After catching wind of Obama admitting he has made his choice for Vice President, one might fall victim of the far-well too known knack of the media to ride the ‘this just in’ wave, confusing the hailed politician with an entertainment star. It seems like Newsweek and Hello magazine are recently starting to integrate with Obama-like news, which could ultimately make one of his worst fears come true — becoming a celebrity. Many, including the republican nominee John McCain, have accused the senator of soaking up the celebrity life, comparing Obama to Paris Hilton and Britney Spears. And as this realization becomes closer and closer to Obama, there is really only one thing to do…deal with it.
As Obama travels the globe, he will be swarmed by a mix of the media’s camera flashes and smiling fans, and he simply can’t get rid of only one. Both will follow him around like a loyal pet, and showing any frustration to this can and will backfire at him, which will send the right wing press (including McCain) into a full-fledged field day. So accepting this recent stardom may be a hard thing to do, but it will be the best choice for the senator long-term.

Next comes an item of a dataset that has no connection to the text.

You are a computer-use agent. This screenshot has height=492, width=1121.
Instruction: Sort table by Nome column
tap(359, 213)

So how exactly can this be carried out without ending in disaster? After arousing enough news sources with his vice president cliffhanger, Obama will have to try to sole this frenzy by delivering an “end — all” speech with his running mate this Saturday. Hopefully for the senator, after this chapter in his campaign finishes, the media can switch their attention to John McCain’s vice president fiasco. I’m sure the public (and the democrats) would like some more wind about Sarah Palin’s bid…
August 20, 2008
Genius marketing mixed in with perfect tactics and fan support have made senator Obama’s new ads as effective as ever. After McCain’s celebrity attack ads geared towards Paris Hilton and Britney Spears as well as the Illinois senator, a response ad was imminent — and hyped.

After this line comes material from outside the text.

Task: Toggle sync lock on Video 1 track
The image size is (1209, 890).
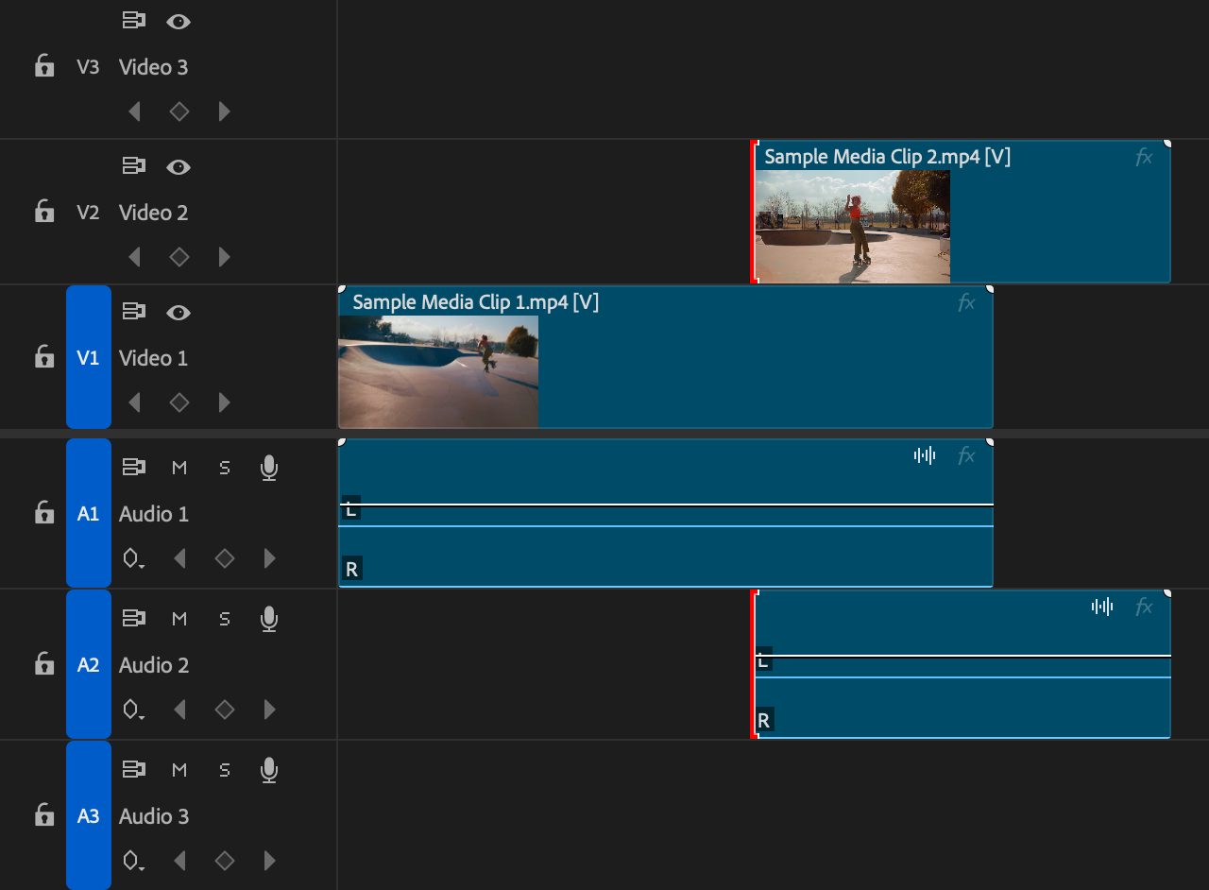Action: click(134, 312)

And did it come, in Obama’s first attack ad: “Embrace”, which turned the tables on the popular political ‘celebrity’ topic and focused on the popular web video of McCain hugging current President George Bush — who has now become public enemy #1 for the Democrats. More notably though, “Embrace” was truly the first full-fledged attack on McCain, and in my opinion it came at the best time.

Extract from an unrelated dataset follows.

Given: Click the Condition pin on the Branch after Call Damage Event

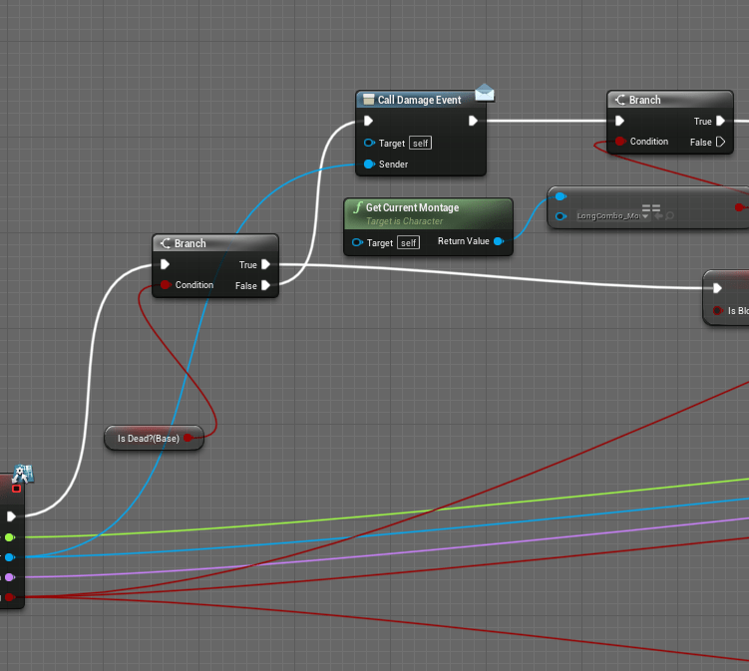Looking at the screenshot, I should tap(620, 142).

Although he has been steadily gaining on Obama’s lead in the polls, McCain’s PR has been on the decline recently, starting with his Iraq-Pakistan border gaffe and continuing with his recent attack commercials that seem to have little thought and research thrown into them. And because of this they have been ripped to pieces publicly by Obama staff and then discussed in numerous liberal blogs and forums.
On the flipside, Obama’s ads have been technically defensive responses with savvy quotes and researched facts, which have strangely been untouched by the right wing so far. His second ad, “Economy” was a simple but genius approach which has not been yet done before, but startled viewers. Starring McCain’s economic gaffs and disagreeing American citizens, on air the ad was very convincing — although it is very, very possible the people in the ad were the ones who agreed with Obama. But what not many people realize is that the Americans in the ad were from some of Obama’s weakest states, including Ohio, Indiana, and Kentucky — where the average Joe would probably a McCain guy. This may have gone unnoticed by many, but it was a great idea for the campaign to exploit that weakness in a public way.
But not only is Obama winning in the advertising category, he’s orchestrating McCain attacks every day — most without him knowing. Obama’s fans have played a huge role in his campaign, and they have continued to on the web, where “first door on the left” type of blogs are sending out disses and attacks to the republican side with appeal to everything from McCain’s secret service to remixes of his gaffs and views being ridiculed by “experts”.
So as Obama continues on with his hyped running mate decision and television ads, he knows one thing for sure — he won’t be alone. Far from it.